Die Google I/O 2013 hat nach 3 Tagen Keynotes und Workshops ihr Ende gefunden – Zeit ein Résumé zu ziehen.
Die Veranstaltung war wie immer am 15. Mai 2013 um 9 Uhr Ortszeit im Moscone Center in San Francisco mit einer großen Keynote gestartet, die deutlich die Themen der diesjährigen Entwicklerkonferenz vorgab. Darin ist eines deutlich geworden: Android, Chrome und Google+ spielen eine wichtige Rolle bei Google, auch wenn man dieses mal auf neue Nexus-Hardware und sogar eine neue Androidversion im Rahmen der Konferenz verzichten musste. Auch Google Glass mit dem beeindruckenden Fallschirmstunt letztes Jahr spielte keine große Rolle, eine entsprechende Session gab es trotzdem.

-- Auszüge aus Einträgen --
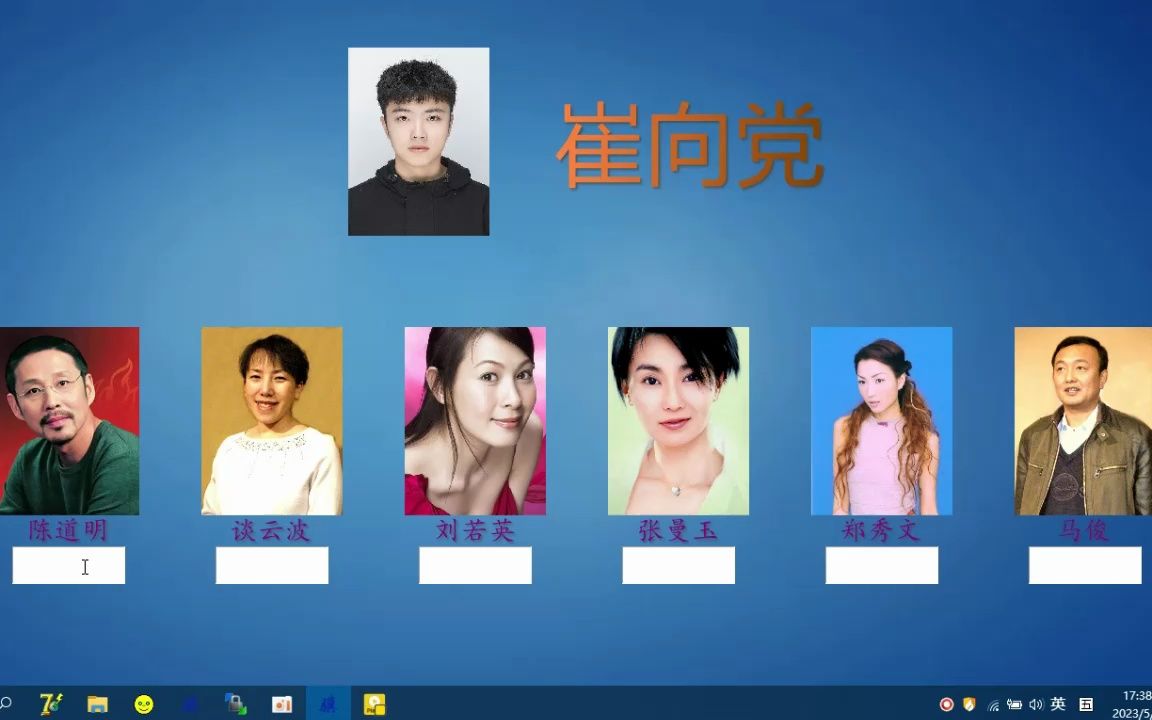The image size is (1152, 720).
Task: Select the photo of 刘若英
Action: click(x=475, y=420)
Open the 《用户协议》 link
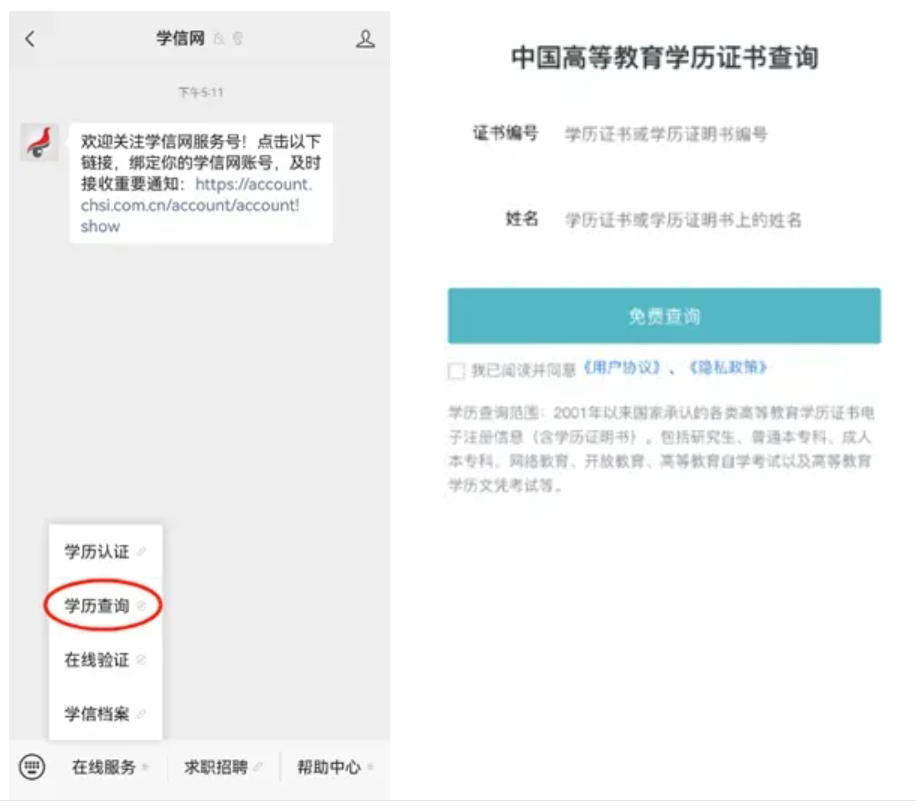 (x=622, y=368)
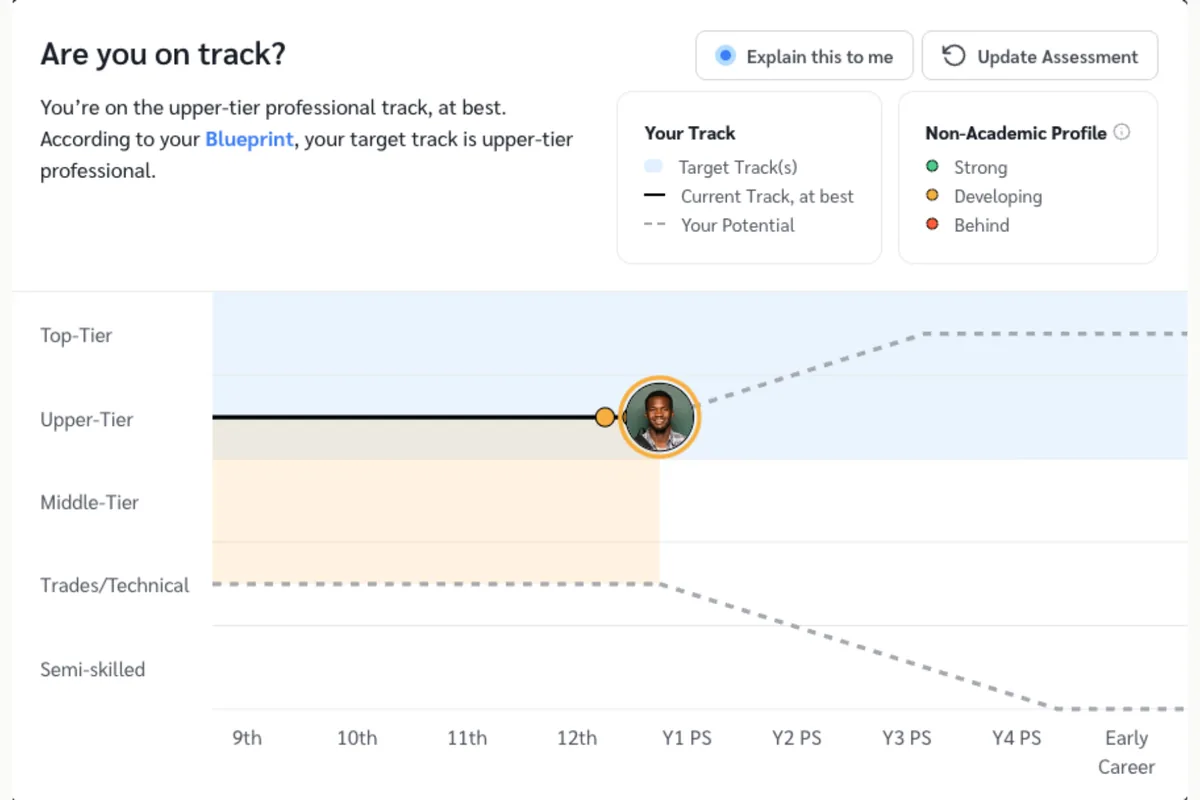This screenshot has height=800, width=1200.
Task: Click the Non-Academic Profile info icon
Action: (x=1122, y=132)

-- Aufgabenstellung 1 --
Welche Bereiche spielen laut dem Text zur Google I/O 2013 eine wichtige Rolle bei Google? Nenne alle.
-- Aufgabenstellung 2 --
In welchem Gebäude fand die Google I/O 2013 laut dem Text zur Konferenz statt?
-- Aufgabenstellung 3 --
Führe den Text zur Google I/O 2013 nach seinem letzten Satz weiter.

-- Ergebnis 1 --
Android, Chrome, Google+

-- Ergebnis 2 --
Im Moscone Center in San Francisco.

-- Ergebnis 3 --
Google Play
Bereits vor der IO war der überarbeitete Play Store erschienen, doch zum letzten Feinschliff hat man erst quasi beim Start geschafft. Dieser ist nun stärker personalisiert und voll mit Vorschlägen für Käufe von Apps, Musik, Filmen und sonstigen Entertainment, wobei zumindest bei mir der vorgegebene Fokus anscheinend hin zu den grundsätzlich kostenpflichtigen eBooks, Filmen und Musik und weg von Apps geht. Die größte Änderung an Googles Play Diensten gibt es jedoch mit Google Play Music All Access, denn hinter diesem klobigen Namen steckt ein Streamingdienst á la Spotify mit um die 20 Millionen Titeln. Das ganze ist wie eigentlich immer erst einmal nur in den USA verfügbar und kostet 9,99$ im Monat. Zum Glück bekommt man auch als Nicht-Abonennt in den Genuss der überarbeiteten Musik-App. Neben dem allgemeinen Auffrischen der Optik der Google Play Dienste hat Play Books endlich auch eine Import-Funktion für PDFs und eBooks im epub-Format.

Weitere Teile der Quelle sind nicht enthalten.